# [Item coordinate data]
- - - - - - -

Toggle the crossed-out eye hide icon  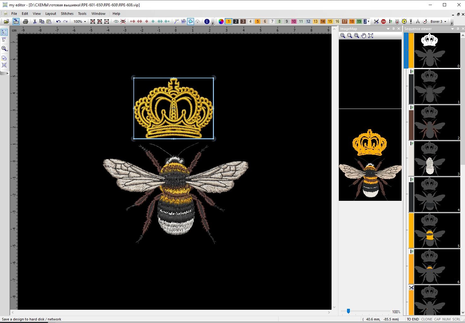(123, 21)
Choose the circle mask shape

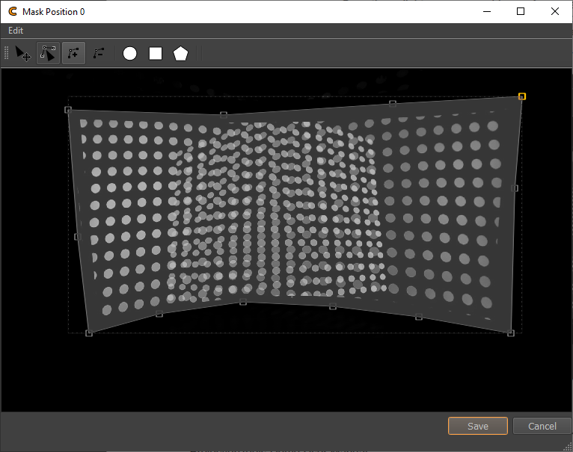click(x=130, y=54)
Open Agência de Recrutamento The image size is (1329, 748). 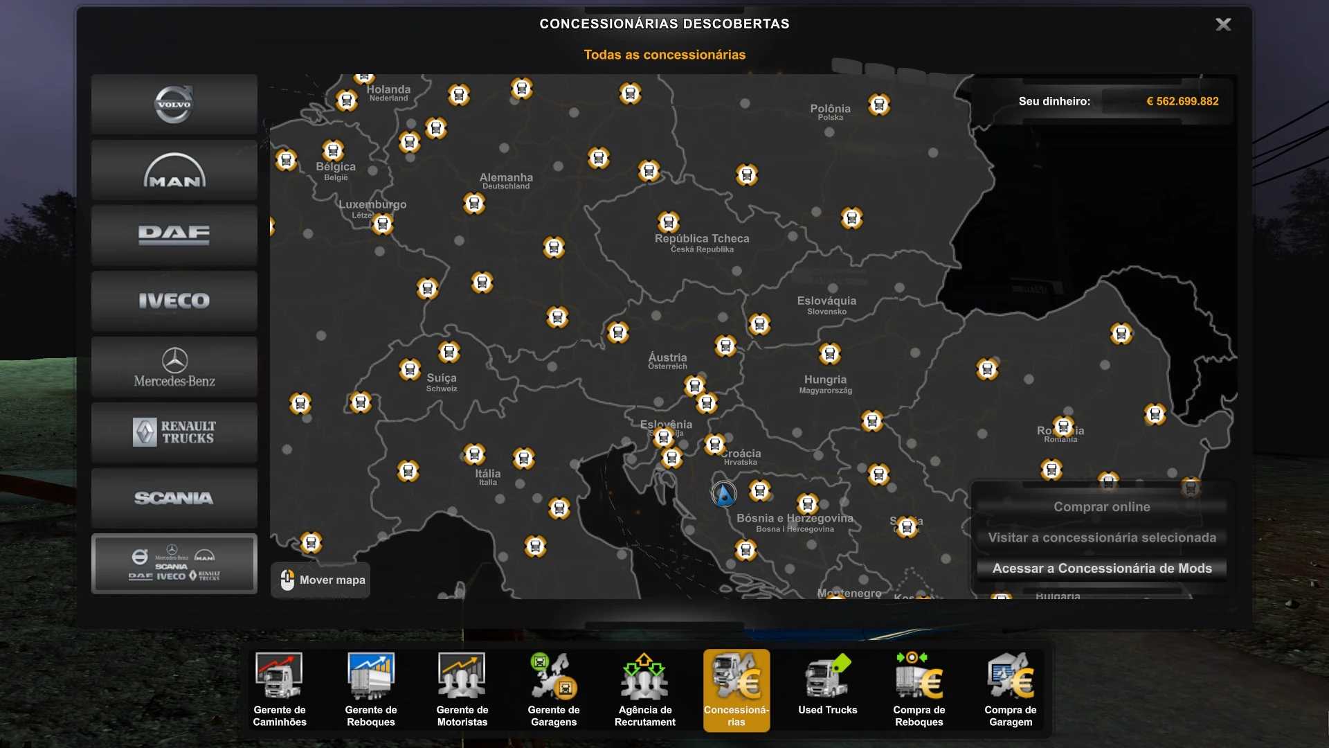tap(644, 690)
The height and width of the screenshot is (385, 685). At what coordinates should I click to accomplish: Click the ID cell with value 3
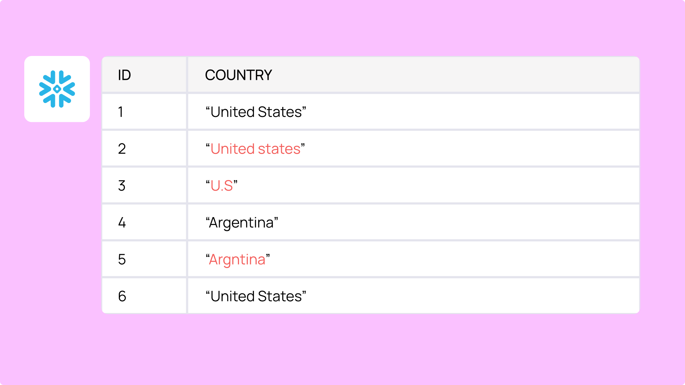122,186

- - - - - - -

# [EXERCISE INSTRUCTIONS]
Output the stretch of the listing from the line containing "The height and" through its end as a Markdown table with the columns Row and Line, leaving out blank lines. Omit the pictures from your answer.

# [TASK RESULT]
| Row | Line |
|---|---|
| 1 | The height and width of the screenshot is (385, 685). At what coordinates should I click to accomplish: Click the ID cell with value 3 |
| 2 | 122,186 |